## BRIEF
Each record below is to be set down again precisely.

[Dataset entries]
::::

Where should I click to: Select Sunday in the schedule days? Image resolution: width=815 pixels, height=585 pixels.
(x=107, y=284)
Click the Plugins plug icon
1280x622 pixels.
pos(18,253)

::::

## FINISHED TASK
Where should I click to: Select Sunday in the schedule days? Image resolution: width=815 pixels, height=585 pixels.
(x=107, y=284)
Click the Plugins plug icon
1280x622 pixels.
pos(18,253)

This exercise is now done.